Material for this exercise
————
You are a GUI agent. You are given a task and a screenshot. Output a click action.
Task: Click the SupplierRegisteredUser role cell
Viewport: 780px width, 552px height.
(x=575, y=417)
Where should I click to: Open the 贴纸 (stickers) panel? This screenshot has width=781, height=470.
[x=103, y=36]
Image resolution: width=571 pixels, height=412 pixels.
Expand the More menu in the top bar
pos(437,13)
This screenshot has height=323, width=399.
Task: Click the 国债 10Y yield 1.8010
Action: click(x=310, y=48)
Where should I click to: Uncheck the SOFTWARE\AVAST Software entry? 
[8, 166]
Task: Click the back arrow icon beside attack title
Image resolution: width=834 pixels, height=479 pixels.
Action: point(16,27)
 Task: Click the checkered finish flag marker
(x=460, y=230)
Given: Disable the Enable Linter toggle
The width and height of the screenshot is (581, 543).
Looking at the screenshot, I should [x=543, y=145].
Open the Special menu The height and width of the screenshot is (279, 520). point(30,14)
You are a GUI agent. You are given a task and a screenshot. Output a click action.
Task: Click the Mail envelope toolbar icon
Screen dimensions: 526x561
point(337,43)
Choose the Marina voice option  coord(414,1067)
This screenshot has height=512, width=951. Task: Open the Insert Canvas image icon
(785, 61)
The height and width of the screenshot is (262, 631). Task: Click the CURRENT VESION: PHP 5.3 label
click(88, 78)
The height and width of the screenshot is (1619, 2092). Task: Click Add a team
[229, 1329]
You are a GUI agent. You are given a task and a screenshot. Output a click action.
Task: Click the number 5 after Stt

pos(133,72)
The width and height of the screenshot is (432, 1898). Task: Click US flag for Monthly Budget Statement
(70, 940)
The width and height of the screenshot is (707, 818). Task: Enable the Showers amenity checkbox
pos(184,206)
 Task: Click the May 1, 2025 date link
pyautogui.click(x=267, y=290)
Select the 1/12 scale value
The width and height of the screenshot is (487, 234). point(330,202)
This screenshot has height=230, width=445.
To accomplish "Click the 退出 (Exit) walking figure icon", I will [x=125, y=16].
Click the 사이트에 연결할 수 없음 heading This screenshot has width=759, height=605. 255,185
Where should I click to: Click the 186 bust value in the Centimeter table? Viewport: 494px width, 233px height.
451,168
————
Exercise details
Rewrite all of the records above, replacing "GUI agent" with "interface agent" wherever it appears and leaving all other text unchanged.

Worked answer
You are a interface agent. You are given a task and a screenshot. Output a click action.
Task: Click the SupplierRegisteredUser role cell
Viewport: 780px width, 552px height.
(x=575, y=417)
Where should I click to: Open the 贴纸 (stickers) panel? This screenshot has width=781, height=470.
[x=103, y=36]
Image resolution: width=571 pixels, height=412 pixels.
Expand the More menu in the top bar
pos(437,13)
This screenshot has height=323, width=399.
Task: Click the 国债 10Y yield 1.8010
Action: click(x=310, y=48)
Where should I click to: Uncheck the SOFTWARE\AVAST Software entry? 
[8, 166]
Task: Click the back arrow icon beside attack title
Image resolution: width=834 pixels, height=479 pixels.
Action: point(16,27)
 Task: Click the checkered finish flag marker
(x=460, y=230)
Given: Disable the Enable Linter toggle
The width and height of the screenshot is (581, 543).
Looking at the screenshot, I should [x=543, y=145].
Open the Special menu The height and width of the screenshot is (279, 520). point(30,14)
You are a interface agent. You are given a task and a screenshot. Output a click action.
Task: Click the Mail envelope toolbar icon
Screen dimensions: 526x561
point(337,43)
Choose the Marina voice option  coord(414,1067)
This screenshot has height=512, width=951. Task: Open the Insert Canvas image icon
(785, 61)
The height and width of the screenshot is (262, 631). Task: Click the CURRENT VESION: PHP 5.3 label
click(88, 78)
The height and width of the screenshot is (1619, 2092). Task: Click Add a team
[229, 1329]
You are a interface agent. You are given a task and a screenshot. Output a click action.
Task: Click the number 5 after Stt

pos(133,72)
The width and height of the screenshot is (432, 1898). Task: Click US flag for Monthly Budget Statement
(70, 940)
The width and height of the screenshot is (707, 818). Task: Enable the Showers amenity checkbox
pos(184,206)
 Task: Click the May 1, 2025 date link
pyautogui.click(x=267, y=290)
Select the 1/12 scale value
The width and height of the screenshot is (487, 234). point(330,202)
This screenshot has height=230, width=445.
To accomplish "Click the 退出 (Exit) walking figure icon", I will [x=125, y=16].
Click the 사이트에 연결할 수 없음 heading This screenshot has width=759, height=605. 255,185
Where should I click to: Click the 186 bust value in the Centimeter table? Viewport: 494px width, 233px height.
451,168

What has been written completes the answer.